Proposal reformasi ketiga Biden sangat masuk akal dan akan berhasil dalam keadaan normal – ini adalah kode etik yang dapat ditegakkan oleh Mahkamah Agung AS dan disahkan oleh Kongres.
Saat ini, karena kode etik yang berlaku saat ini bersifat sukarela, tidak ada tindakan yang dapat diambil terhadap hakim yang sedang bertugas selain untuk pelanggaran yang dapat dimakzulkan. Amy Davidson Sorkin menulis di kolom New Yorker, “Misalnya, aturan etika yang valid mungkin mengizinkan hakim agung memaksa hakim untuk mengundurkan diri karena konflik kepentingan (misalnya, jika pasangan benar-benar bekerja) dan kelompok advokasi) atau memperketat aturan pemberian hadiah (masalah yang dihadapi Clarence Thomas dkk.).
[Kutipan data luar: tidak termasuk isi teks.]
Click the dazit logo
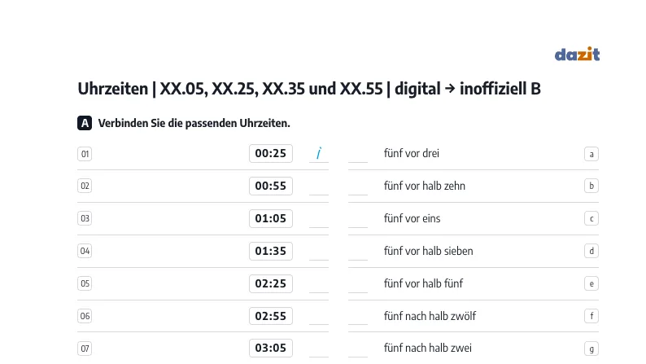This screenshot has height=364, width=646. (x=577, y=54)
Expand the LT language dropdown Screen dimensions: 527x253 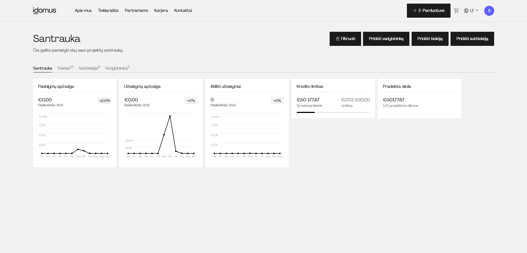pos(474,11)
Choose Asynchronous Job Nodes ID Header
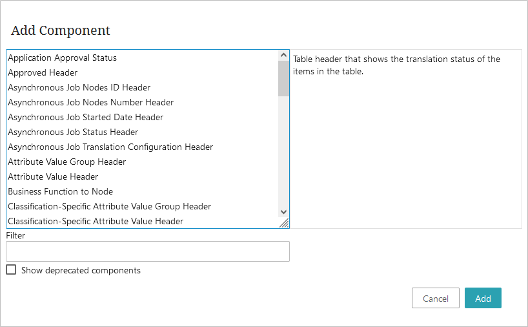The height and width of the screenshot is (327, 528). pyautogui.click(x=143, y=88)
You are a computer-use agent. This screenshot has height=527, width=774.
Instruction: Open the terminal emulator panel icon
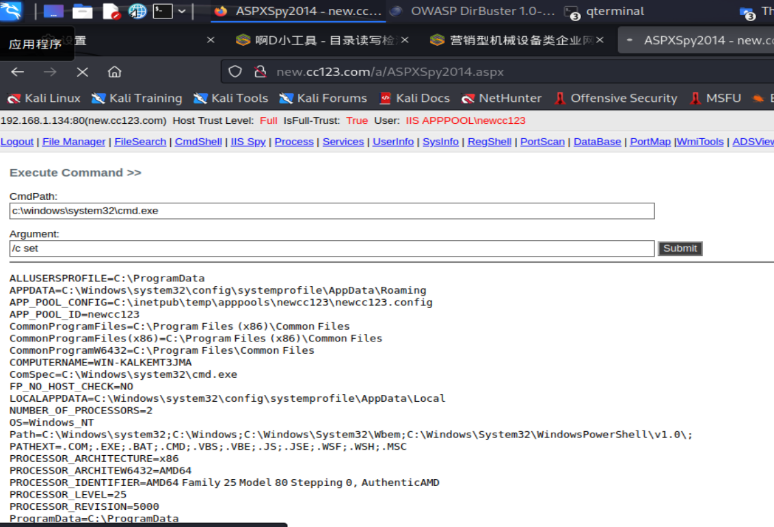(x=162, y=11)
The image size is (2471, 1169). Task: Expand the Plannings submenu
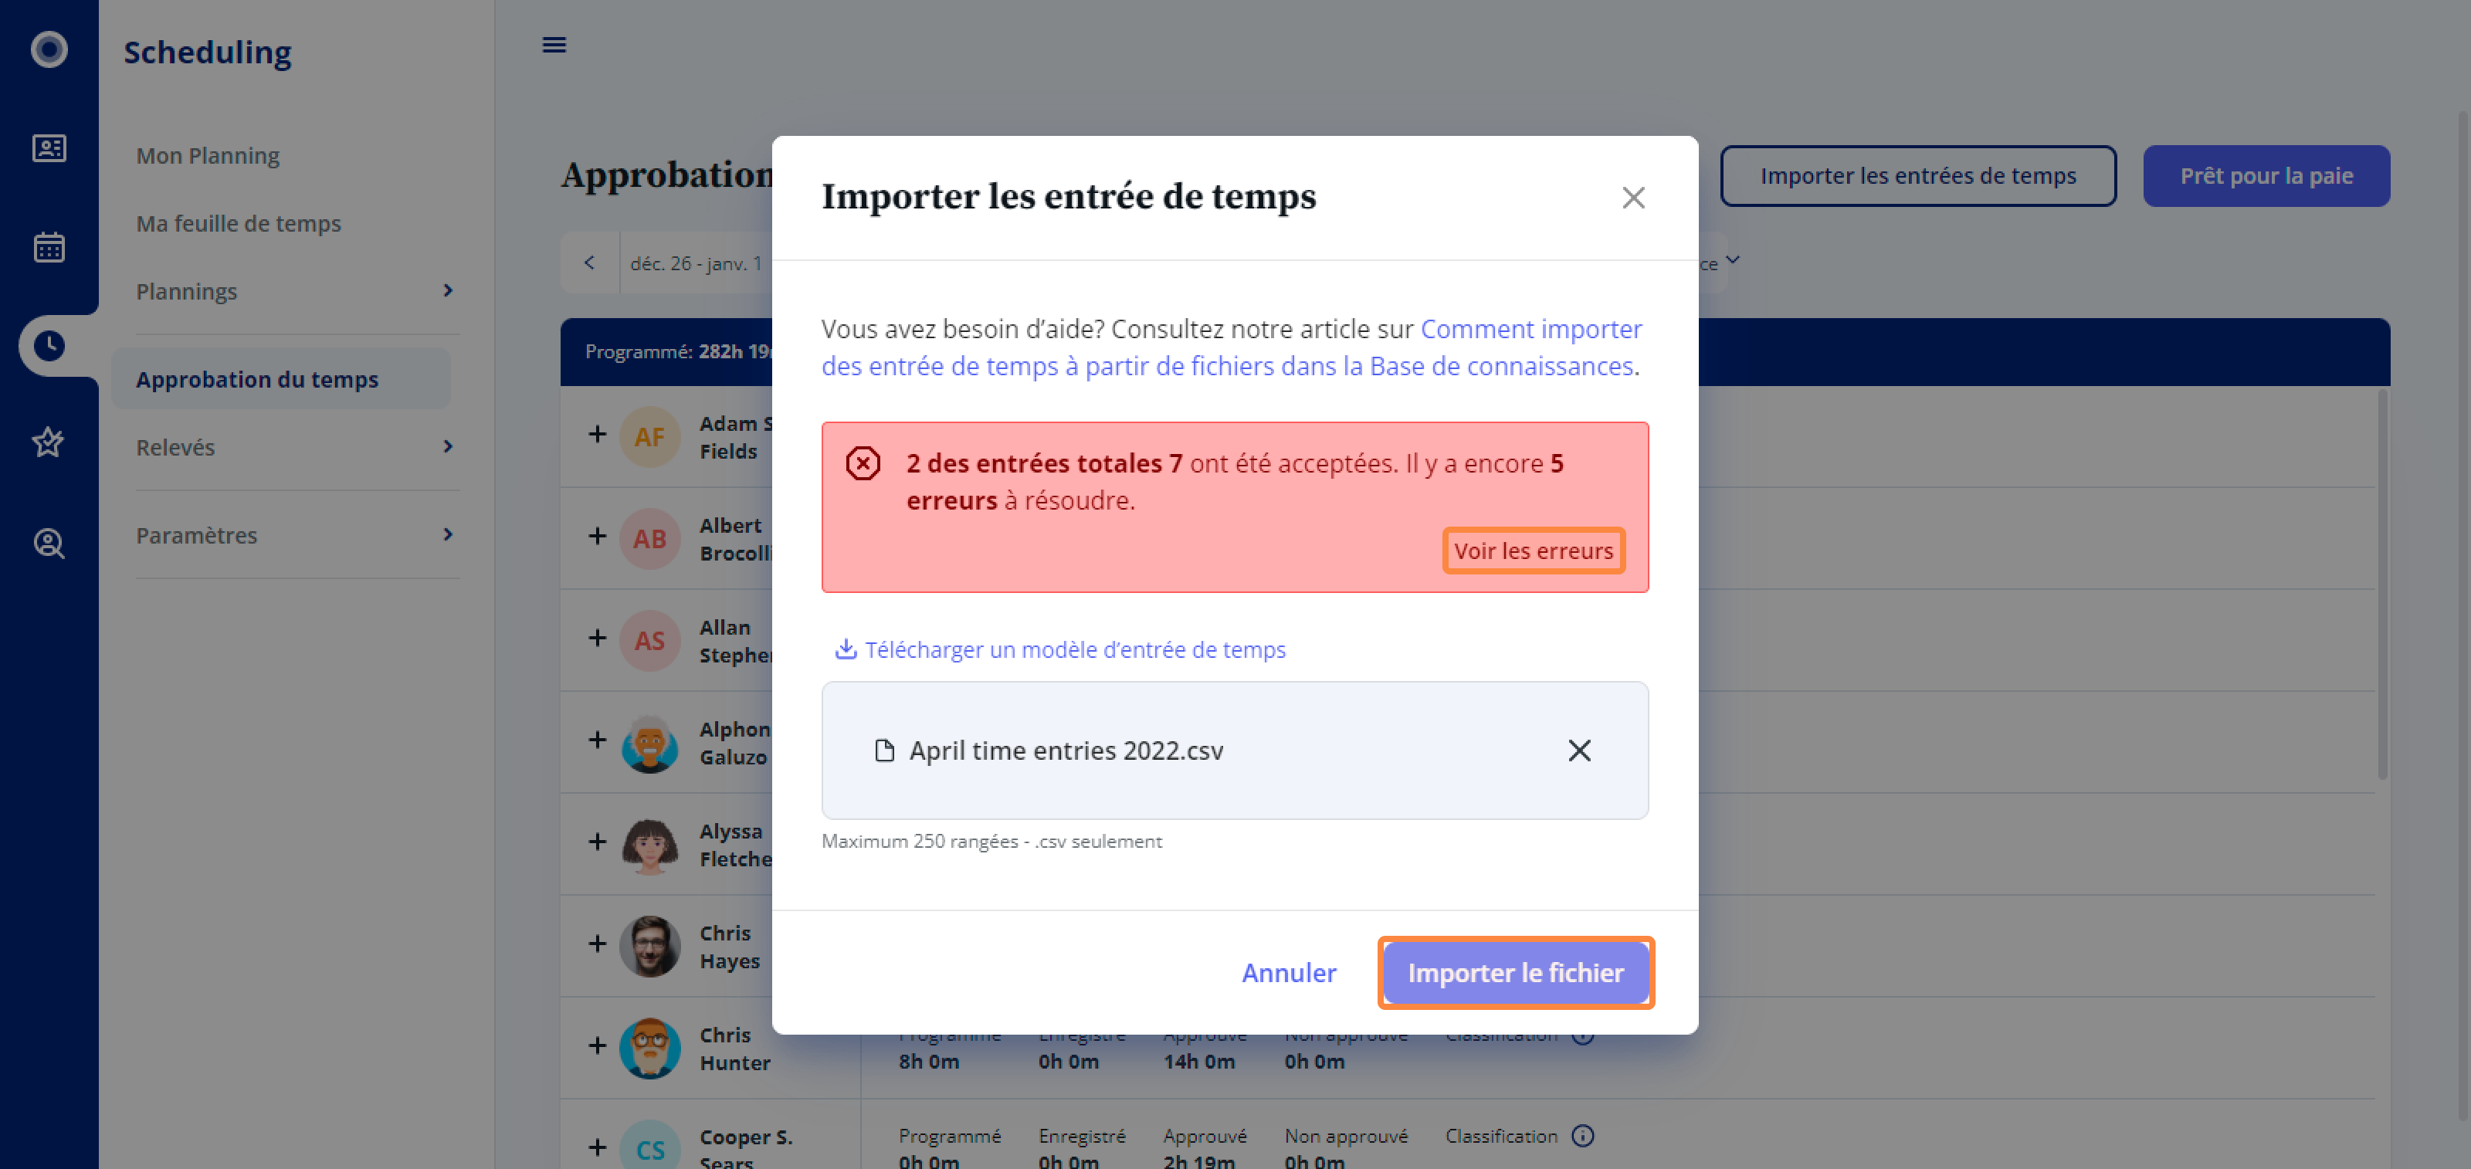coord(447,291)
Singkatnya, hal ini mungkin membuat pengadilan terlihat kurang teduh dan lebih sah, namun hal ini tidak akan mengubah strukturnya, atau tentu saja mengubah dinamika ideologisnya.
Partai Republik telah menegaskan bahwa menciptakan “kode etik” moral bagi Mahkamah Agung adalah hal yang “mati”. Demikian kata-kata Ketua DPR MAGA Mike Johnson. Kamala Harris mengatakan dia mendukung usulan Presiden Biden. Jadi, dengan terpilihnya Donald Trump, kecil kemungkinan reformasi etika di Mahkamah Agung akan terjadi.
Irwin Stoolmacher adalah presiden Stoolmacher Consulting Group, sebuah firma penggalangan dana dan perencanaan strategis yang bekerja dengan organisasi nirlaba yang melayani mereka yang benar-benar membutuhkannya.